ReAct 来自论文《ReAct: Synergizing Reasoning and Acting in Language Models》,它提出了一种新的方法,通过结合语言模型中的推理(reasoning)和行动(acting)来解决多样化的语言推理和决策任务。在多种任务上对 ReAct 进行了实验评估,包括问答(HotpotQA)、事实验证(Fever)、基于文本的游戏(ALFWorld)和网页导航(WebShop),并展示了其在少量样本学习设置下相比现有方法的优势。通过一系列的消融实验和分析,探讨了在推理任务中行动的重要性,以及在交互任务中推理的重要性。ReAct 提供了一种更易于人类理解、诊断和控制的决策和推理过程。它的典型流程如下图所示,可以用一个有趣的循环来描述:思考(Thought)→ 行动(Action)→ 观察(Observation),简称 TAO 循环。
我认为良好的 Prompt,要有明确的任务说明,完整的输入说明和输出说明,格式要求,示例,对于 ReAct,还需要有草稿本。以上述问答的 Prompt 为例,它的 Prompt 设计如下。其中 example 中应该给出 Thought 时候,要搜索的实体,然后在 Action 中直接自动提取实体,在 Observation 中给出观察的结果,example 大约在 4-5 个左右。
用交替进行的"思考、行动、观察"三个步骤来解决问答任务。思考可以对当前情况进行推理,而行动必须是以下三种类型:
(1) Search[entity],在维基百科上搜索确切的实体,并返回第一个段落(如果存在)。如果不存在,将返回一些相似的实体以供搜索。
() Lookup[keyword],在上一次成功通过 Search 找到的段落中返回包含关键字的下一句。
() Finish[answer],返回答案并结束任务。
你可以采取必要的步骤。确保你的回应必须严格遵循上述格式,尤其是行动必须是以上三种类型之一。
以下是一些参考示例:
Question: What the elevation the area that the eastern sector of the Colorado orogeny extends into?
Thought : I need to search Colorado orogeny, find the area that the eastern sector of the Colorado orogeny extends into, then find the elevation of the area.
Action : Search[Colorado orogeny]
Observation : The Colorado orogeny was an episode of mountain building (an orogeny) Colorado surrounding areas.

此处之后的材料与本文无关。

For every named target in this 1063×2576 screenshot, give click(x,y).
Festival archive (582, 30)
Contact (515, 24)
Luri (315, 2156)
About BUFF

Thought : It does mention the eastern sector. So I need to look up eastern sector.
...
(例子结束)
Question:{question}
{scratchpad}
REACT_INSTRUCTION = """Solve a question answering task with interleaving Thought, Action, Observation steps. Thought can reason about the current situation, and Action must be three types:
(1) Search[entity], which searches the exact entity on Wikipedia and returns the first paragraph if it exists. If not, it will return some similar entities to search.
(2) Lookup[keyword], which returns the next sentence containing keyword in the last passage successfully found by Search.
(3) Finish[answer], which returns the answer and finishes the task.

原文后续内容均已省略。